Comparison with other studies underscored variations in predictive capabilities. Sharma et al. conducted a study to determine the predicted percentage probability of complications in women with preeclampsia using the full-PIERS model within the first 24 hours after admission and evaluating the model’s predictive value for preeclampsia complications. The incidence of complications in their patients was higher than in our study, with 39.5% developing maternal complications (46.9% fetal complications and 62.1% experiencing both). They reported an area under the ROC curve of 0.843, which was greater than our sample, demonstrating its good discriminatory capacity to predict complications between 48 hours and 7 days after admission. The sensitivity and specificity of the model with a cut-off value ≥ 5.9% for predicting adverse maternal outcomes were 60% and 97%, respectively; and for predicting combined fetomaternal complications with a cut-off value of 4.9%, they were 44% and 96%, respectively [12]. The cut-off was lower than that reported by us, where we found that the best cut-off point, with better performance, was 7.95%. However, as we found, the full-PIERS score seems to have better specificity than sensitivity for patient identification, meaning it is more effective at identifying women who will not develop complications than those who will, presenting a high cut-off point.

Oliveira et al. observed in their Brazilian patients that within the lowest PIERS risk range (with a percentage of 1% or less), women in the cohort had a shorter interval between admission and delivery and underwent more caesarean deliveries compared to the full-PIERS cohort. Their results revealed differences in the management of preeclampsia between the validated cohorts, with low-risk women delivering earlier and more frequently by caesarean section in Brazil [13]. These distinctions suggest the necessity for a shift in obstetric management to reduce the high incidence of preterm births and caesarean sections among women with preeclampsia. Using the full-PIERS as an assessment tool could aid in avoiding unnecessary preterm births due to preeclampsia.

Bose and Wagh analyzed the data associated with the full-PIERS and mini-PIERS models and found that the full-PIERS and mini-PIERS had an overall diagnostic accuracy of 90% and 91%, respectively [14], demonstrating their good discriminatory capacity.

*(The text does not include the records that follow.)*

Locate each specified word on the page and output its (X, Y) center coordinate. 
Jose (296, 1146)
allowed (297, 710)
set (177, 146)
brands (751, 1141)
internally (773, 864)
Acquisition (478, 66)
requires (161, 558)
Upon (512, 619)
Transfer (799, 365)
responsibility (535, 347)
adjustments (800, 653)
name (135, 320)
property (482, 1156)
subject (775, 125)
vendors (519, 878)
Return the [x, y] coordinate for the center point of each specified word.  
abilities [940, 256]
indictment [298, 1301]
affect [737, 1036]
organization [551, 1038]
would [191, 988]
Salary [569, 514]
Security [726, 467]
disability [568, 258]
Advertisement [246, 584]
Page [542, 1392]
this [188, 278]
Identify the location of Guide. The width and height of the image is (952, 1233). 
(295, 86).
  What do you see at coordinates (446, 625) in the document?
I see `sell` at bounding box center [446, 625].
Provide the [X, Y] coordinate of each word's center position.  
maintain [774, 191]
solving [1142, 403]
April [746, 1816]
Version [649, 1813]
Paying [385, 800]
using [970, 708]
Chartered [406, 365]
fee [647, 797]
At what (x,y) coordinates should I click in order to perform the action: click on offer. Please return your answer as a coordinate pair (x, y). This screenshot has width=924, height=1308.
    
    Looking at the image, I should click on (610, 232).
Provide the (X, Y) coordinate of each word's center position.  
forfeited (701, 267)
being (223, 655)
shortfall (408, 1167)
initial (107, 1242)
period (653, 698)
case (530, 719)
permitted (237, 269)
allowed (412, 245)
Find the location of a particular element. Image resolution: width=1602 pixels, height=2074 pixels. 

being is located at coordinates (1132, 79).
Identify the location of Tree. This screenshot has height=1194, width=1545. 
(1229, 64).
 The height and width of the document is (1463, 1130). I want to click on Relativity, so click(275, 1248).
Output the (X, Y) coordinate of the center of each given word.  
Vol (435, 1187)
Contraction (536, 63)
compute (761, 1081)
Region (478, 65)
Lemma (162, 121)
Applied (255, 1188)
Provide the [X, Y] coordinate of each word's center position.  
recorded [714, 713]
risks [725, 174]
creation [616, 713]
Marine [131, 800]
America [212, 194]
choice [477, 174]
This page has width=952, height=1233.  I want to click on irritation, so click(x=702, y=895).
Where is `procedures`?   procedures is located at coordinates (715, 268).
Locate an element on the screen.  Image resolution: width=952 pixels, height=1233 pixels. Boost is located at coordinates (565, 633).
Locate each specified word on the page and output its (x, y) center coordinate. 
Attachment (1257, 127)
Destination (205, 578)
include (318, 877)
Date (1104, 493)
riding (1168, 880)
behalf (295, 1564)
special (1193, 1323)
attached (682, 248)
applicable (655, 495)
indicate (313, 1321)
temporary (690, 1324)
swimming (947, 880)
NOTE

Cazares-Avalos conducted a study similar to ours on women from Sonora, Mexico. They concluded that the full-PIERS model had a sensitivity of 58.3% and a specificity of 95.5%, with an AUC of 0.799 [5]. This result indicates a similarly strong discriminatory capacity.

Almeida et al. conducted a study to validate the full-PIERS model, measuring its ability to predict complications in pregnant women with preeclampsia in Brazil. They identified an AUC of 0.72, establishing a cut-off point of 1.7%, which is considerably lower than in our study. In the multivariate analysis they performed, no significant results were obtained [15]. With this, the authors demonstrate the discriminatory validity of the scale for their population, using a much lower cut-off point than reported in other literature, including ours.

While our study demonstrated good diagnostic performance, the limited data on women with complications pose a challenge. The small cohort may have influenced the high cut-off point and low sensitivity relative to specificity. Future research with a larger and more diverse cohort is recommended to enhance the validity of our conclusions.

5. Conclusion

In conclusion, our study contributes valuable insights into the diagnostic performance of the full-PIERS score, showcasing its potential as a predictive tool for complications in preeclampsia with severe features. The identified cut-off point of 7.95% provides a balanced sensitivity and specificity, offering a practical guide for clinical application.

Data Availability

The data used to support this study’s findings are restricted by the Ethics Committee of the Hospital Regional Materno Infantil del Estado de Nuevo León to protect patients’ privacy. Data are available from Dr. Eduardo Ponce Nájera through mail [email protected], for researchers who meet the criteria for access to confidential data.

Conflicts of Interest

The authors declare that they have no conflicts of interest.